Expression of GFRalpha1 receptor splicing variants with different biochemical properties is modulated during kidney development.

ABSTRACT

The glial cell line-derived neurotrophic factor (GDNF) family coreceptor alpha1 (GFRalpha1) is a critical component of the RET receptor kinase signal-transducing complex. The activity of this multicomponent receptor is stimulated by the glial cell line-derived neurotrophic factor (GDNF) and is involved in neuronal cells survival and kidney development.
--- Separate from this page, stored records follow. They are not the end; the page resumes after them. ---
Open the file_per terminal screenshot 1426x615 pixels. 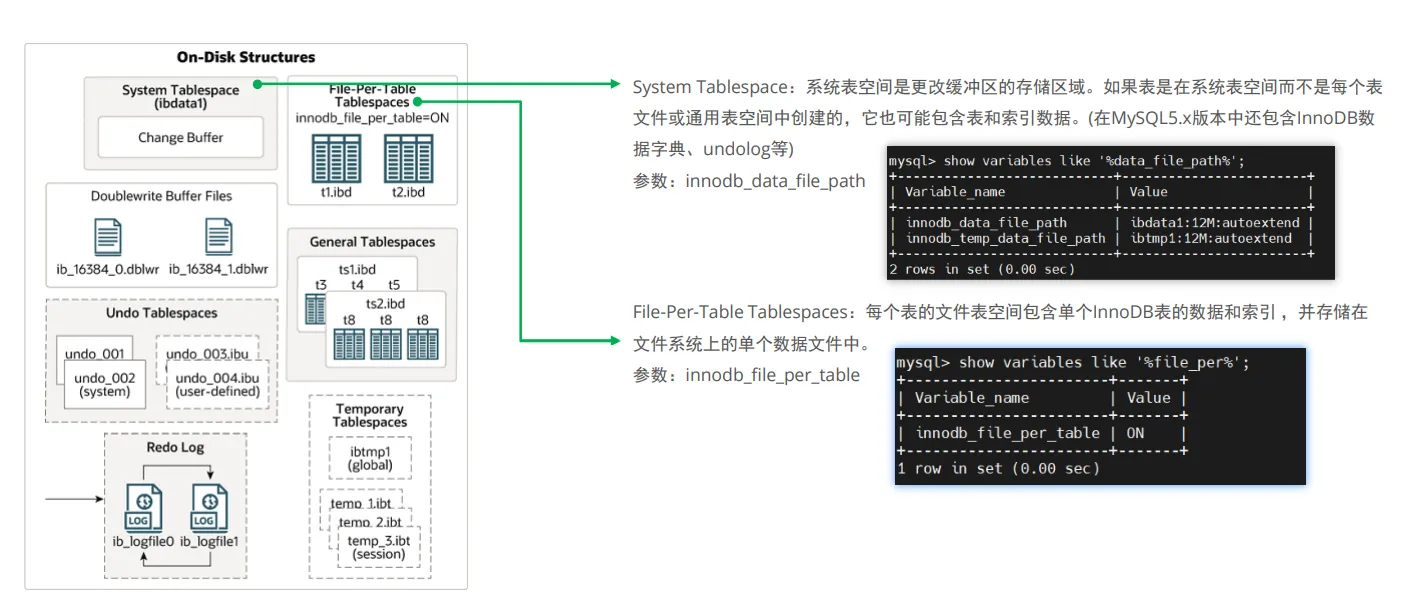click(1100, 416)
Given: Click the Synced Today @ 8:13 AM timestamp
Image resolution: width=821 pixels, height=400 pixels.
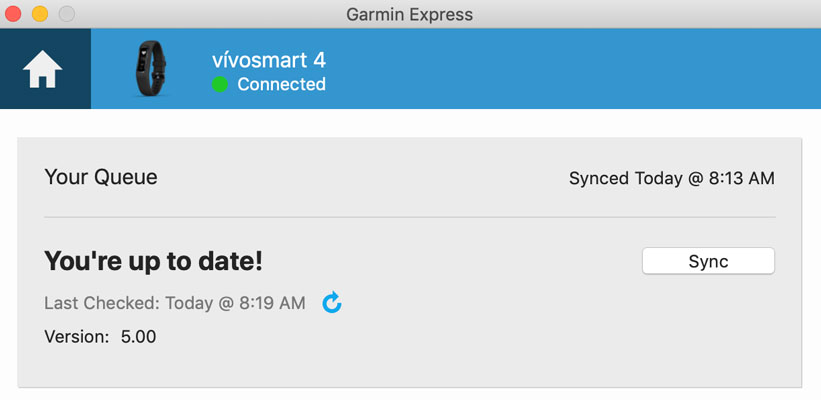Looking at the screenshot, I should [x=671, y=179].
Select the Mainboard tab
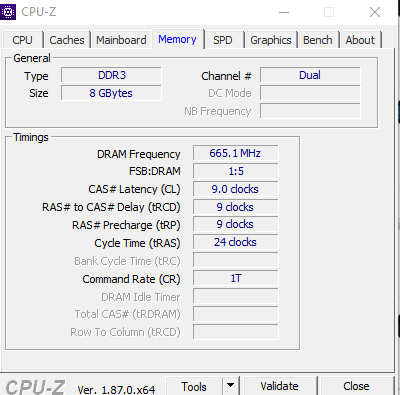The height and width of the screenshot is (395, 400). click(x=121, y=40)
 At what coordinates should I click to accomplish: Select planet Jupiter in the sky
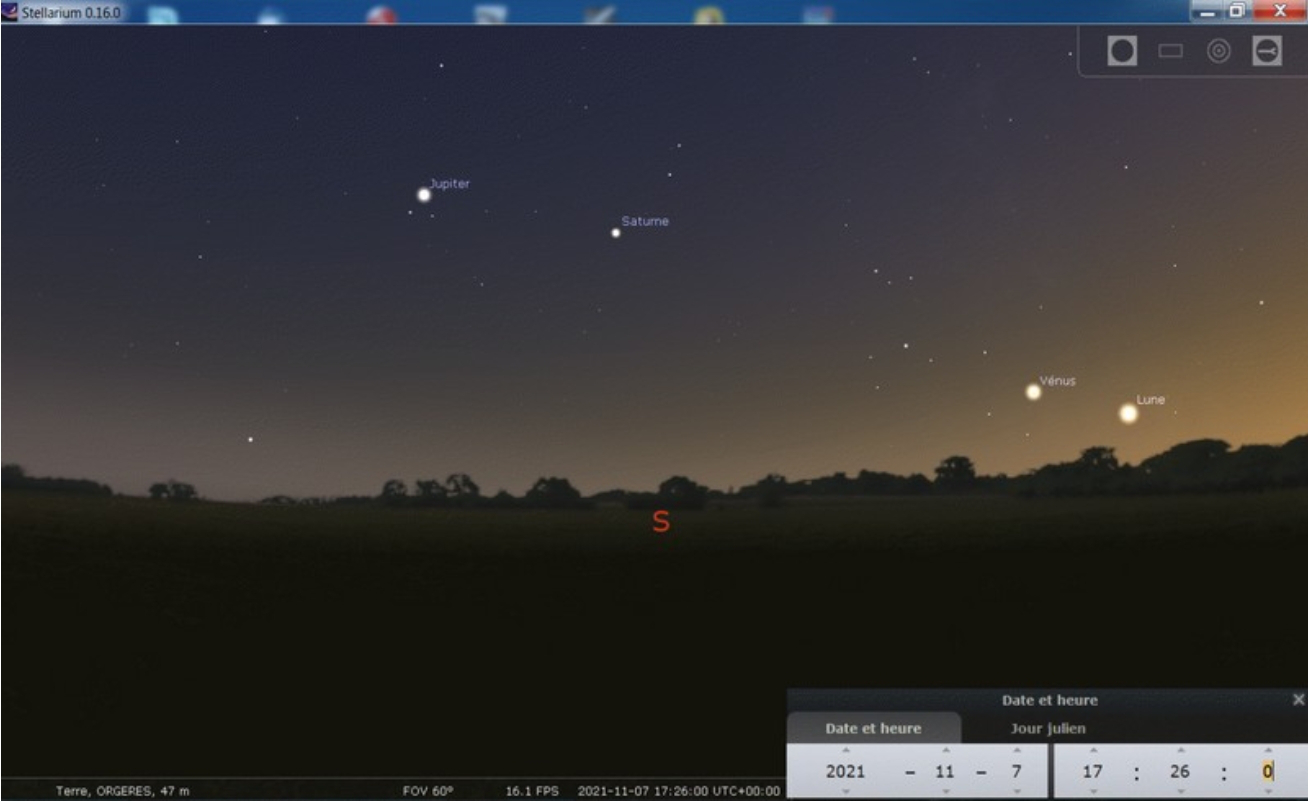424,195
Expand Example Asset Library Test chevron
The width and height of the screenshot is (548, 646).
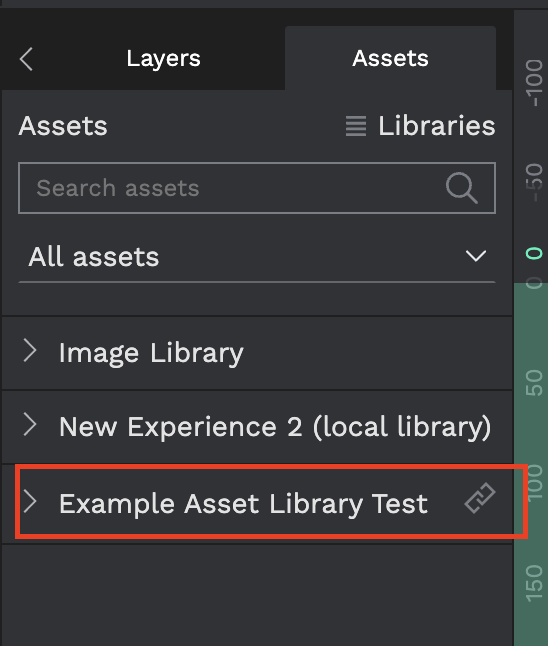(30, 501)
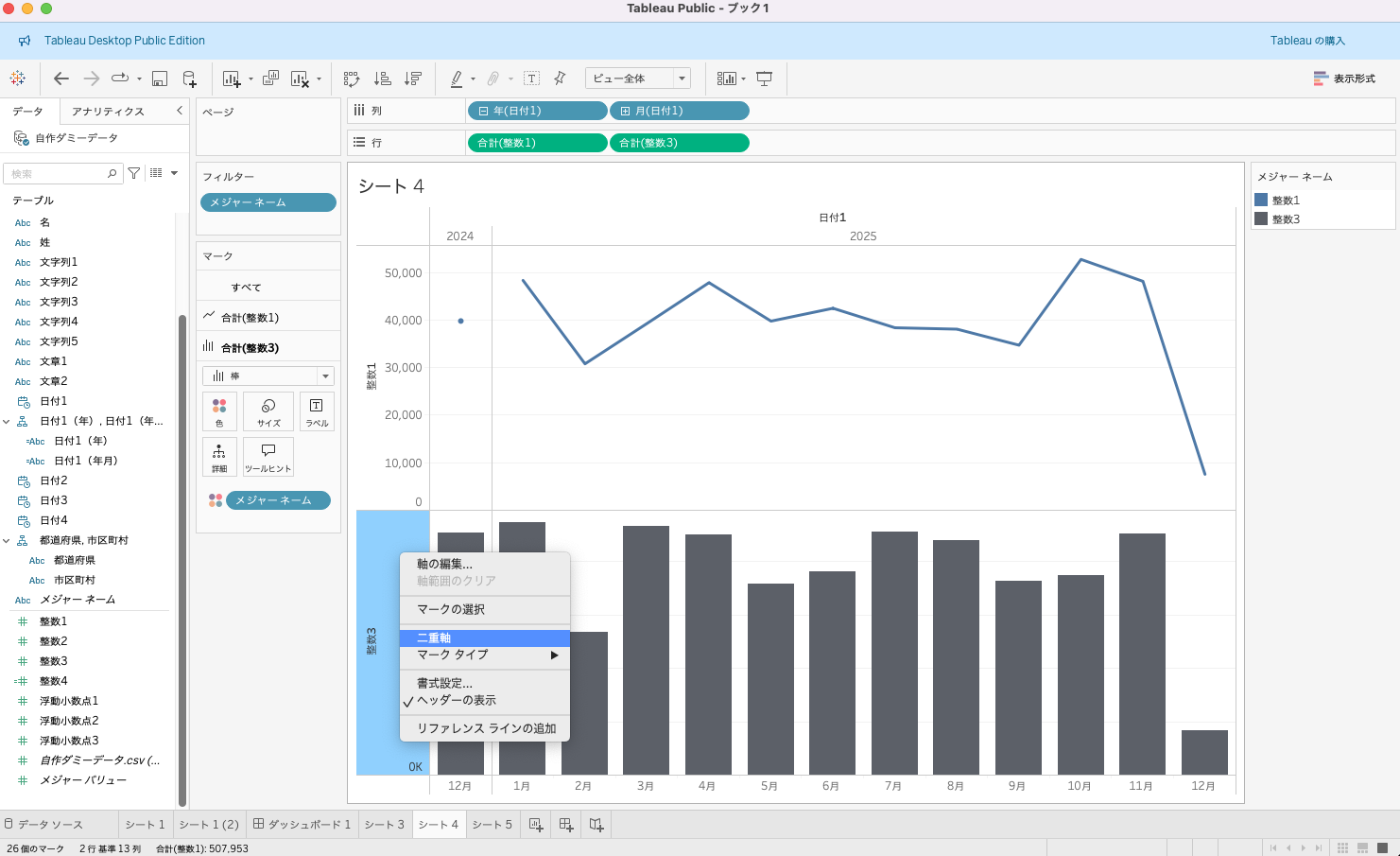Click the 整数1 blue legend swatch
Viewport: 1400px width, 856px height.
[1261, 201]
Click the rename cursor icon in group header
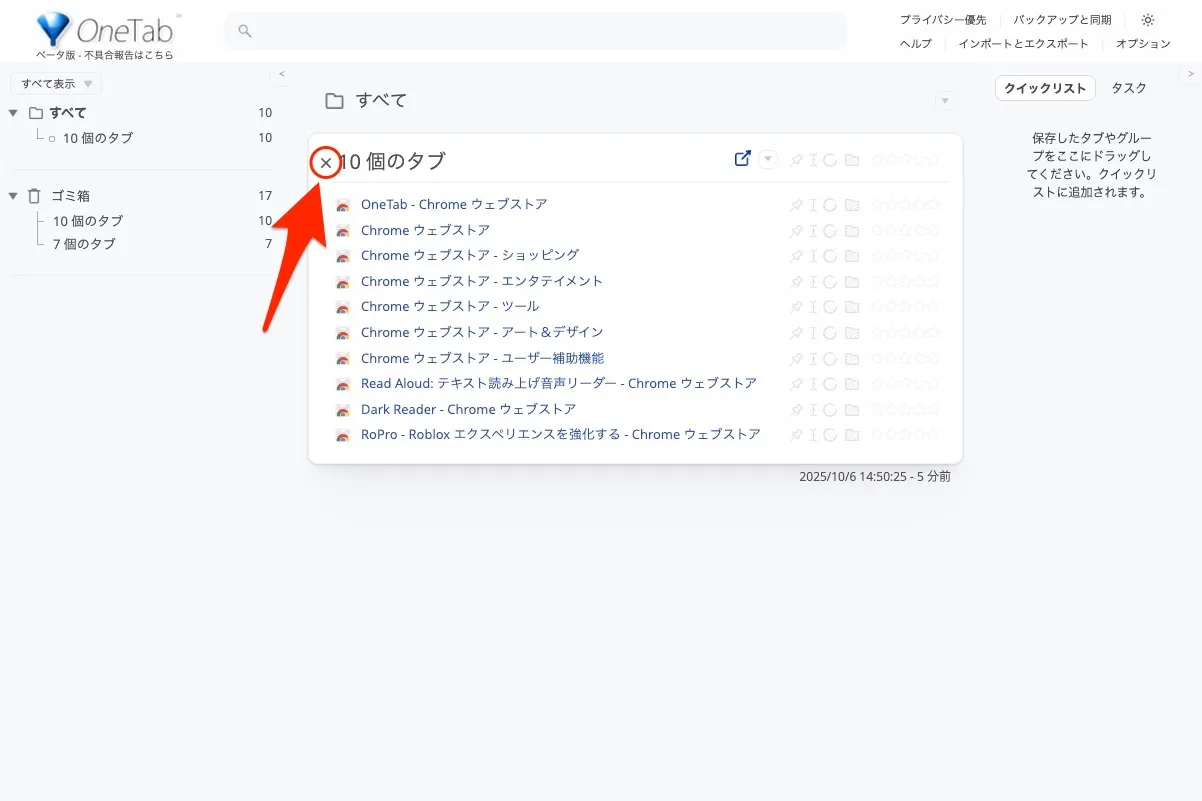This screenshot has height=801, width=1202. tap(813, 160)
GFRalpha1 pre-mRNA is alternatively spliced and produces two isoforms GFRalpha1a, which includes the exon 5; and GFRalpha1b, which excludes it. Here we show that the Gfralpha1a isoform is predominantly expressed in neuronal tissues and in PC12 cells differentiated toward a neuronal phenotype. GFRalpha1 splicing is also regulated during kidney development, GFRalpha1a is the minor isoform before birth and then rapidly becomes the major form after birth. We established cell lines expressing either GFRalpha1 isoforms and demonstrated that the GFRalpha1b isoform binds GDNF more efficiently than GFRalpha1a. Consistently, GFRalpha1b promotes a stronger RET phosphorylation than GFRalpha1a. These results indicate that specific inclusion of the GFRalpha1 exon 5 in neuronal tissues or during kidney development may alter the binding properties of GDNF to GFRalpha1, and thus could constitute an additional regulatory mechanism of the RET signaling pathway.